Alexander Demetrius Goltz (1857-1944), "Die Quelle" (The Source). From an old postcard.

Tuesday, July 14, 2015

Forgetfulness

If you’re comfortable being barefoot, sometimes you forget you took your shoes off, which can be amusing. One morning I couldn’t find my sandals in our room in our South Dakota lodge, as we were getting ready for the day. I realized I had slipped them off in the lounge/lobby area of the lodge the evening before, as we relaxed. When we visited some of the lodge’s gift shops, I was still barefoot. That morning, as I tried to find my sandals, I found them, still in the lounge room, at the cozy chair where I had sat.
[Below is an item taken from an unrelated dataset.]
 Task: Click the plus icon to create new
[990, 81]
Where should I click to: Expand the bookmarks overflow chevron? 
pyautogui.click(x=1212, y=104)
At one of my schools, a classmate kicked off her shoes for some social time that we all were having on the lawn of the dorms. She didn’t retrieve them; they remained the next day, placed together on the dorm sidewalk where she’d left them.

One weekend morning, not so long ago, I decided to do some writing on my laptop at the coffee shop. Getting a large black coffee, I set up at an outside table and spent a peaceful hour or so, trying to catch a current of creativity where the writing would do itself, but mostly I waded in the shallows, so to speak. Still, I felt nicely comfortable with my toes on the cool concrete beneath the chair, and I mostly forgot about it, as if I were in my backyard. When I remembered, I felt happy.

In childhood, you go about your day’s pleasures and not think about shoes unless your parents insist on it. On a particular day during grade school years, I walked to the park, and it was a while before I realized, Oh, I’ve no shoes on. I only remembered because I stepped on some thistles. I walked home, and my father was alarmed to see me returning to the park with his long, sharp pruning shears in hand.

We adults no longer set out barefoot with the goal of a fun and unstructured day, forgetful of our unprotected feet until something reminds us.